Las vidas privadas, de Marco Tullio Giordana

Los artistas y la guerra

Por: Íñigo Montoya

Muy pocas veces tenemos la oportunidad de ver en la cartelera de Medellín una película italiana, y cuando llega, es una de esas superproducciones de época que cuenta historias muchas veces vistas y que enfatiza su valor en la factura y la inversión, más que en un posible cine distinto de aquella cinematografía tan ajena a nosotros. En otras palabras, así como vimos esta película, daba igual si presenciábamos una superproducción de época de Hollywood, muy a pesar de Italia tener una de las más importantes tradiciones cinematográficas del mundo y ciertamente tiene un cine más valioso y estimulante.

Se trata de la reiterada historia de un país antes, durante y después de la guerra, de la Segunda Guerra Mundial, por supuesto, que es la más cinematográfica de todas. El relato se esfuerza por mostrar cuál es la posición de cada personaje frente a los cambios políticos, lo cual va a determinar el vaivén de sus vidas y las relaciones que establecen entre ellos, porque, también por supuesto, pone a los protagonistas en un bando y en otro, para que el drama funcione.

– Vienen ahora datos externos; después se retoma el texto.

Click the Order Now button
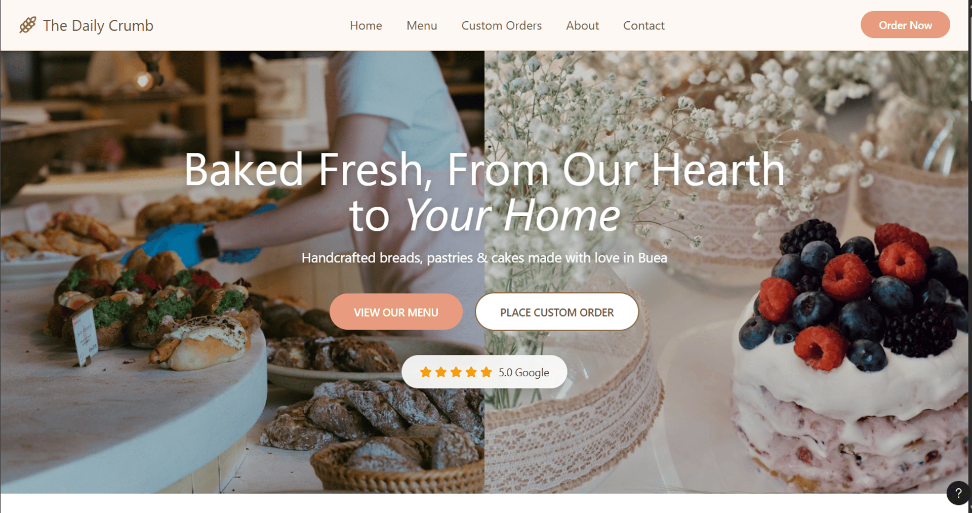This screenshot has height=513, width=972. click(x=905, y=25)
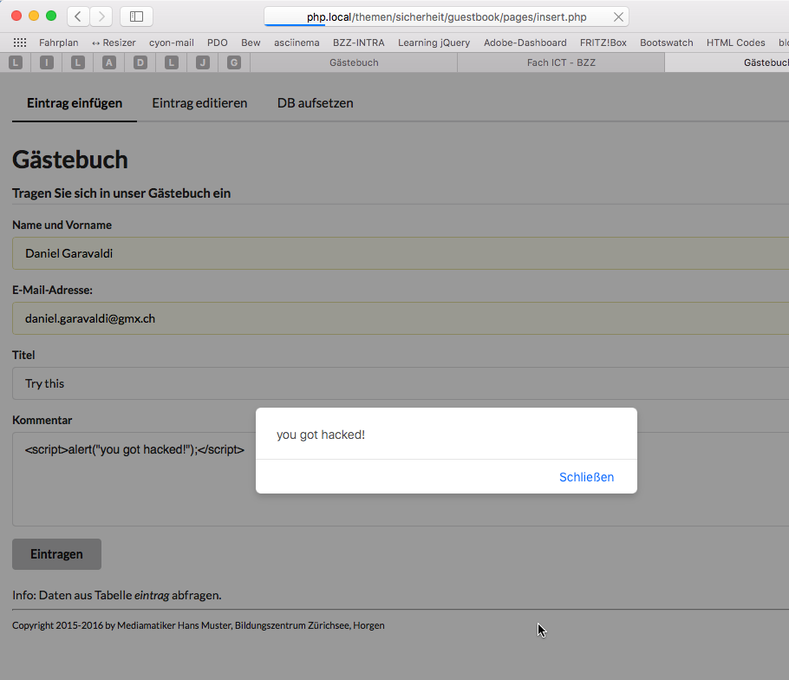This screenshot has height=680, width=789.
Task: Stop page loading with the X in the address bar
Action: pos(618,17)
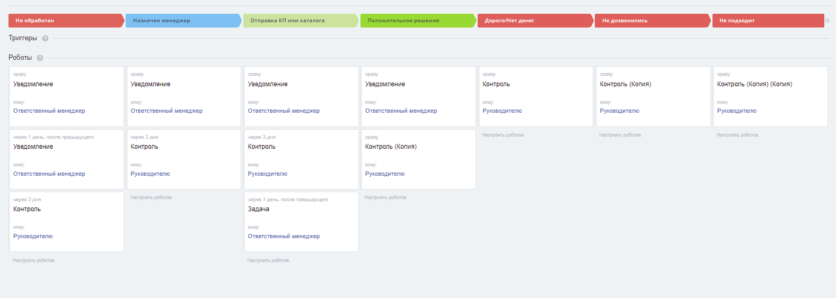This screenshot has height=298, width=836.
Task: Select the "Не подходит" stage header
Action: click(767, 21)
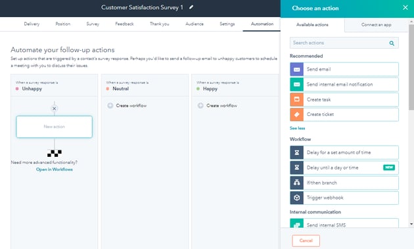
Task: Click the Cancel button
Action: point(306,240)
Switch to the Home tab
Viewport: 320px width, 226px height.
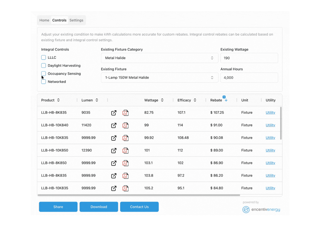pyautogui.click(x=44, y=20)
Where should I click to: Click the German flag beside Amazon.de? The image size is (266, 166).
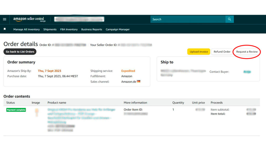click(x=138, y=82)
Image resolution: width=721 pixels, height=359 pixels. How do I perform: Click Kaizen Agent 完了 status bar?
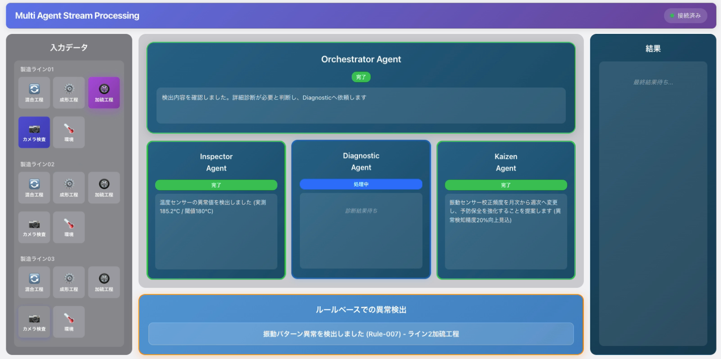506,185
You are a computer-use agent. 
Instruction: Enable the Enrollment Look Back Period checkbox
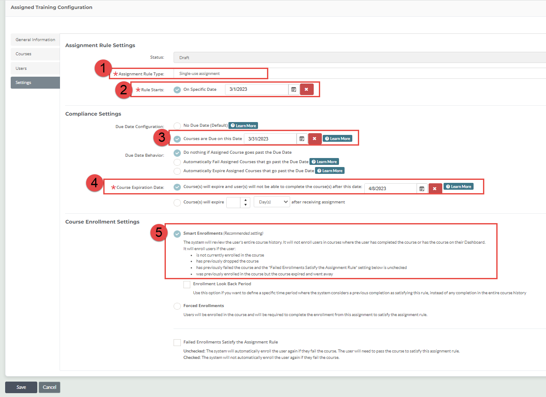187,284
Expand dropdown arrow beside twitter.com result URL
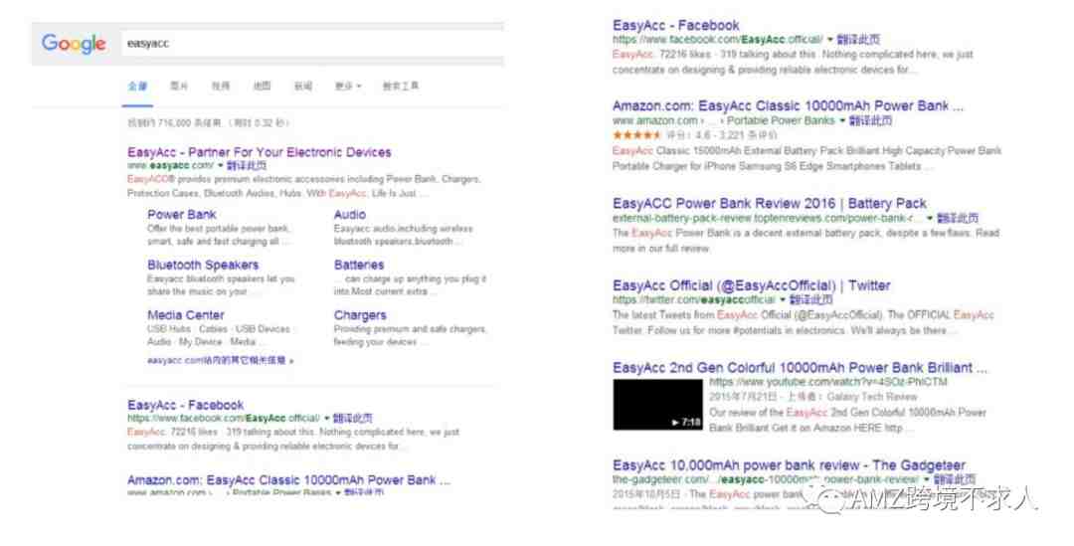The width and height of the screenshot is (1074, 546). point(783,299)
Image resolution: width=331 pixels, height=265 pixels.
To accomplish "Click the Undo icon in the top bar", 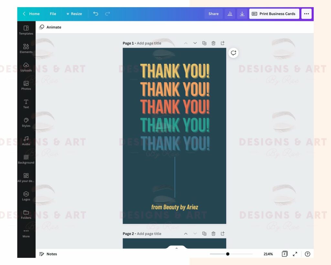I will pyautogui.click(x=96, y=14).
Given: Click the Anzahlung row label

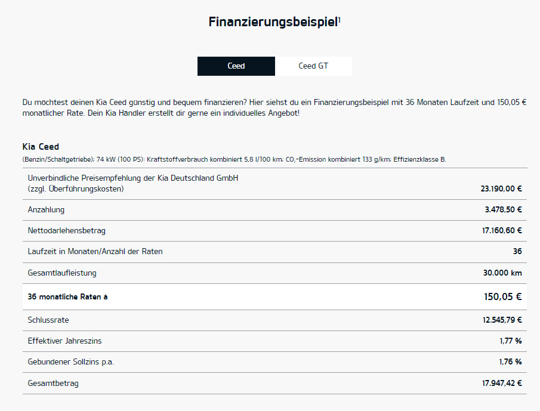Looking at the screenshot, I should (46, 209).
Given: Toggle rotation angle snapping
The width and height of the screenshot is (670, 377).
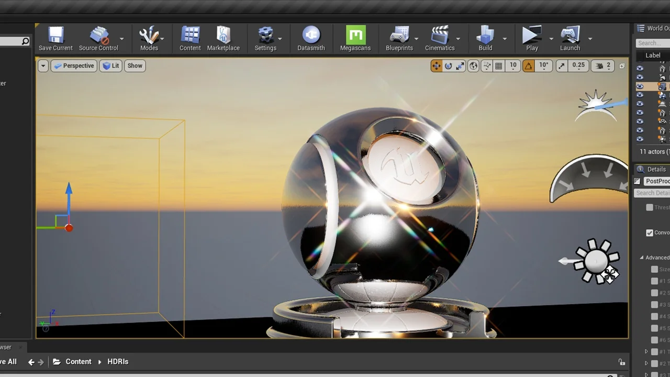Looking at the screenshot, I should coord(528,66).
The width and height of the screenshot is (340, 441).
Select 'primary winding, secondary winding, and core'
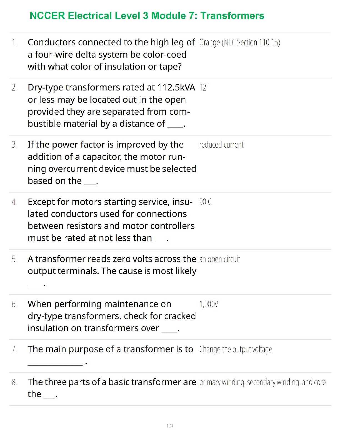262,382
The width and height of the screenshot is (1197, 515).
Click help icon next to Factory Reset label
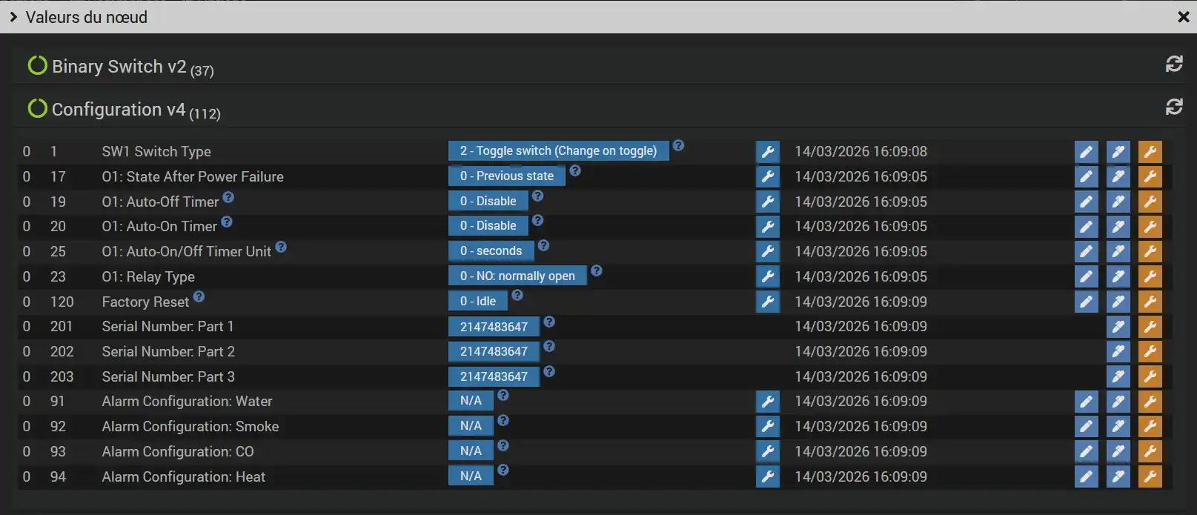[x=199, y=297]
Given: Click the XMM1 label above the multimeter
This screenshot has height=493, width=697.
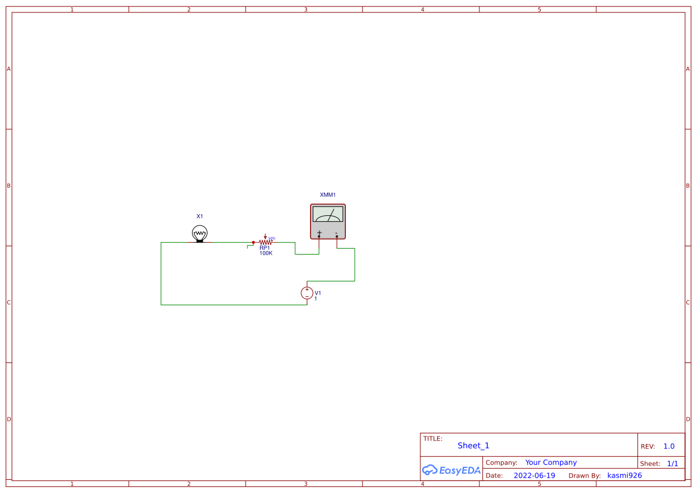Looking at the screenshot, I should [x=328, y=194].
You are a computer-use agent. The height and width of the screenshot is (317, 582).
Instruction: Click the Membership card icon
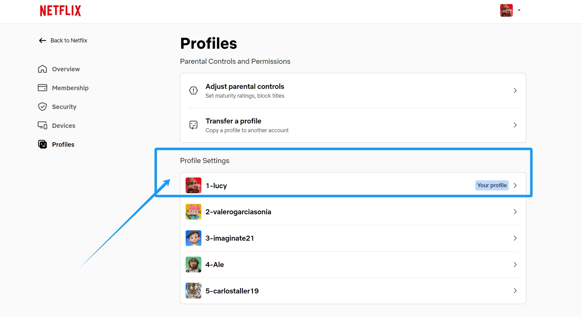coord(42,88)
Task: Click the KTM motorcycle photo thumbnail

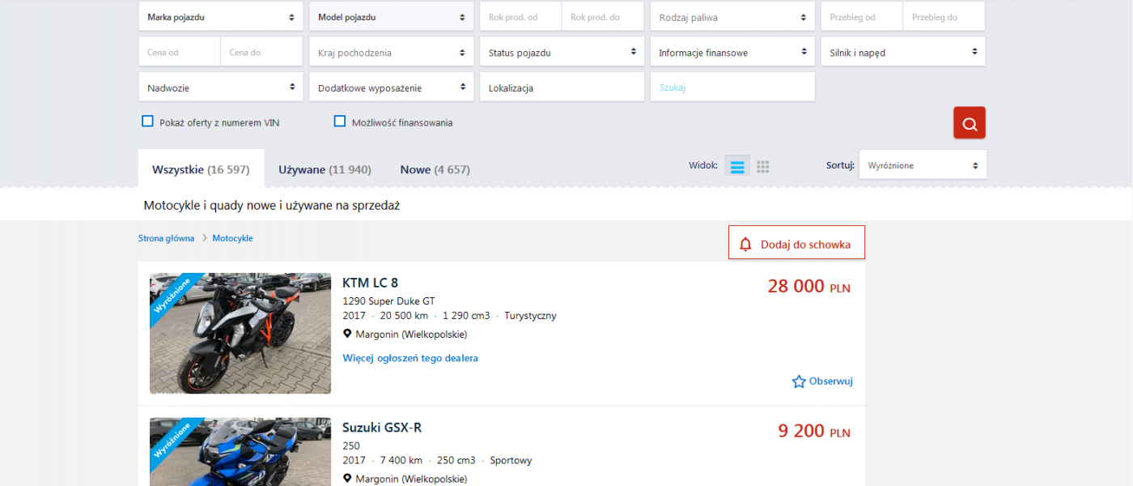Action: (240, 333)
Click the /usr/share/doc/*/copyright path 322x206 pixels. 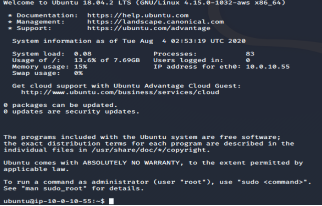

Con esta descripción lo que quiero decir es que la película apela a un esquema y no se aleja mucho de él. En ese sentido, está llena de lugares comunes (como empezar innecesariamente por el final), probados tics narrativos (como flashbacks que le explican lo obvio al espectador o secuencias de imágenes sobre pegadizos temas musicales, a la manera de un video clip) y golpes emocionales conducidos por fáciles tretas dramáticas (como hacer encariñar a la protagonista de una joven e de inmediato asesinarla brutalmente o trazar con burdos trazos al hombre más malo del mundo, el torturados con el diente de oro).

La variación interesante de esta historia es que los personajes centrales pertenecen al mundo del cine. O al menos interesante para quienes estén familiarizados con el cine italiano de los años cuarenta, que podrá ubicar la historia y por ello la encontrará más significativa al reconocer nombres y procesos históricos.

Por último, es inevitable decir que, a pesar de todo, la presencia casi permanente en la pantalla de la actriz Monica Belucci puede ser, para muchos, una buena razón para ver esta cinta.

La desconocida, de Giuseppe Tornatore

Un relato a migajas

Por : Oswaldo Osorio

Desde Hollywood es que nos viene la medida de cómo debe ser un thriller. De Hitchcock a Brian De Palma están planteados los recursos, recetas y hasta el tono en que se ha desarrollado este género cinematográfico que tiene como principal recurso el suspenso, un término que el público ha tomado como el nombre genérico de este tipo de cine. Pero cuando aparece un thriller europeo, muchas veces tiene unos elementos diferenciales que refrescan al género. Y si quien lo hace es un maestro del cine emotivo y hasta ternurista, el resultado es verdaderamente interesante.

Porque si bien a Giuseppe Tornatore todo el mundo lo conoció con la entrañable Cinema paraíso (1988), en su película anterior, que también es su opera prima, Il camorrista (1986), ya se había ensayado en el cine de género, porque se trata de una película de gangsters. Luego vendrían películas como Todos estamos bien (1990), El fabricante de estrellas (1995), La leyenda del pianista en el océano (1998) y Malena (2000), con ese tono cargado de emotividad e inocencia y un dejo de nostalgia que creíamos que era su estilo personal y definitivo.